The Real Reason Some People Call Pasta Sauce 'Gravy'

What's in a name? A pasta sauce that's delicious called by anything else would just as satisfyingly alight taste buds afire with delight. However, amongst Italian-Americans, according to Slate, there is an intense debate about whether or not the holy grail ingredient of an Italian spaghetti, a tomato sauce, should be referred to as pasta sauce or gravy. 

Per the Matador Network, the author of "Gravy Wars," Lorraine Ranalli, writes that in Southern Philadelphia, the debate isn't even argued, and some "non-Italians refer to the magnificently smooth pureed tomato masterpiece as gravy." Surprised? If you haven't heard of pasta sauce being referred to before as gravy, you aren't alone, since apparently gravy is the accepted term only in certain areas of the United States, like the Bronx, east Boston and Chicago. Mostly everywhere else in the United States, sauce is the go-to term to describe tomato sauce found on pasta, whereas gravy is used more for what we pour on turkey during Thanksgiving.

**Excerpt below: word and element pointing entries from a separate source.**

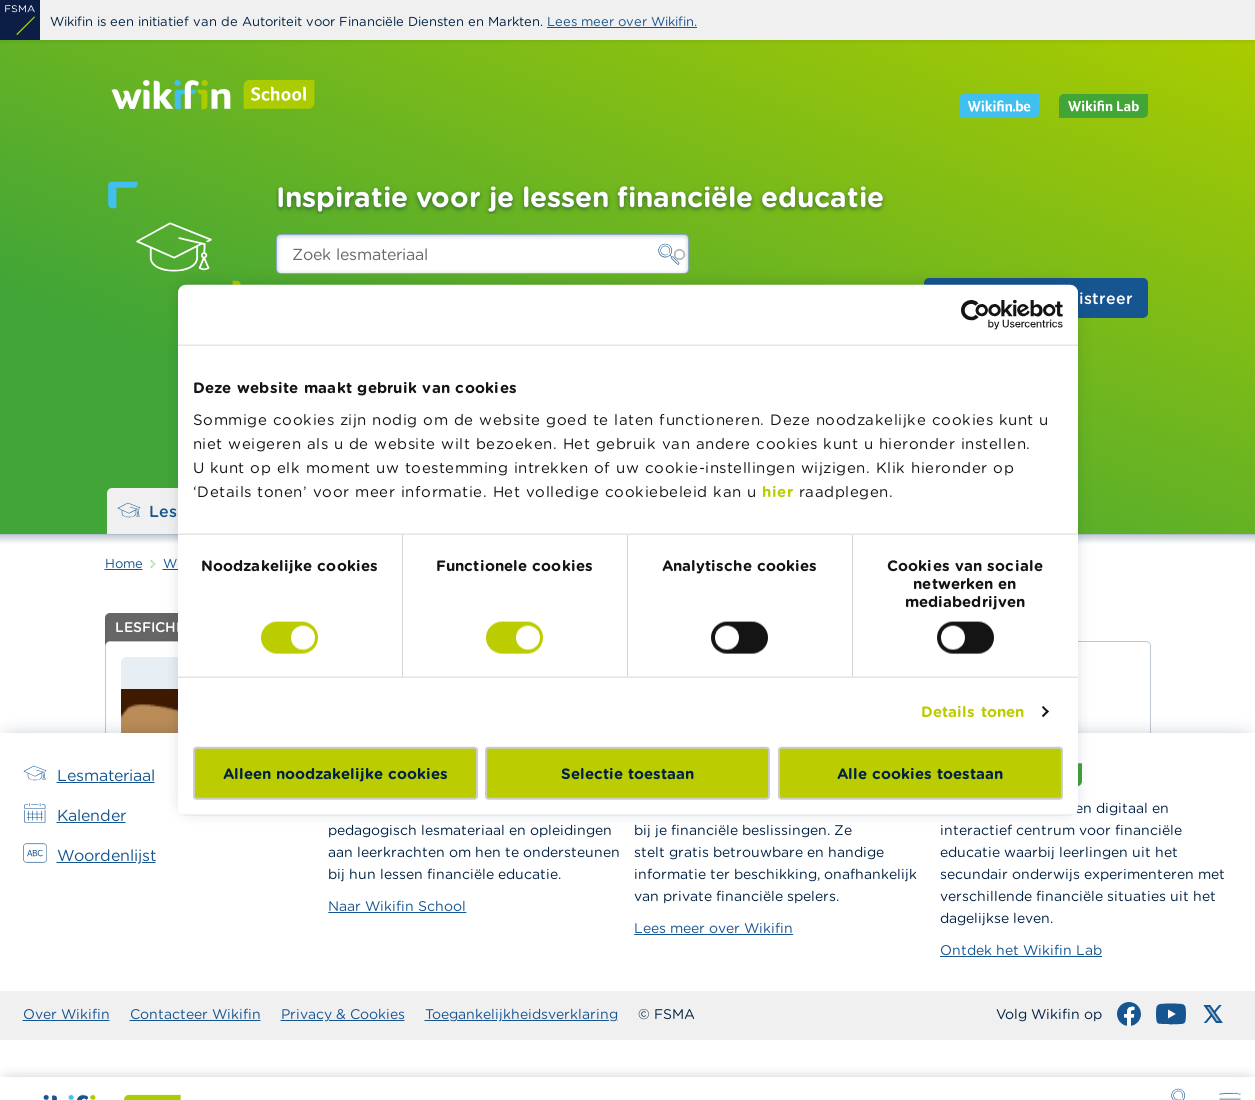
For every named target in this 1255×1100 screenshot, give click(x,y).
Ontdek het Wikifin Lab (1021, 950)
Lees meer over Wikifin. (622, 21)
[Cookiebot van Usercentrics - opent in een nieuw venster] (975, 315)
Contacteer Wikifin (195, 1014)
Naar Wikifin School (397, 906)
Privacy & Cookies (343, 1014)
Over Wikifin (66, 1014)
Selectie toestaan (627, 772)
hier (777, 490)
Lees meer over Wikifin (713, 928)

What gives with gravy as a sauce name?

There are lots of different theories on why some Italian-Americans call tomato sauce gravy, ranging from immigration waves, generational divides, and influence from the definitive TV show on Italian-American culture, "The Sopranos," (per The Somerville Times). However, these theories don't really explain why there's a lack of consistency — both across regions and within the five boroughs of New York — for why some use the word sauce and others use the word gravy.

Per the Online Etymology Dictionary, the word gravy is derived from the Old French word "grané," which means grain. However, by Middle English, per the Oxford Learner's Dictionary, grané became "gravé," most likely the result of an adopted misspelling, to mean a "spicy sauce" (in other words, grain = spice). Gravy later became more popular in English, whereas the word "sauce" has closer associations with the Latin and Italian word "salsa."

These associations, according to linguist Roberto Dolci, who spoke with Slate for a "Lexicon Valley" piece, may have played a role in why some Italians pointedly chose to use the word gravy instead of sauce. Purposely using the word gravy instead of sauce could have been a way for Italian-Americans to self-identify as more American rather than as foreigners, especially during a time of discrimination.

Gravy or sauce, no matter what you call it — or mix with your pasta — the American foodscape is better off thanks to our Italian immigrants.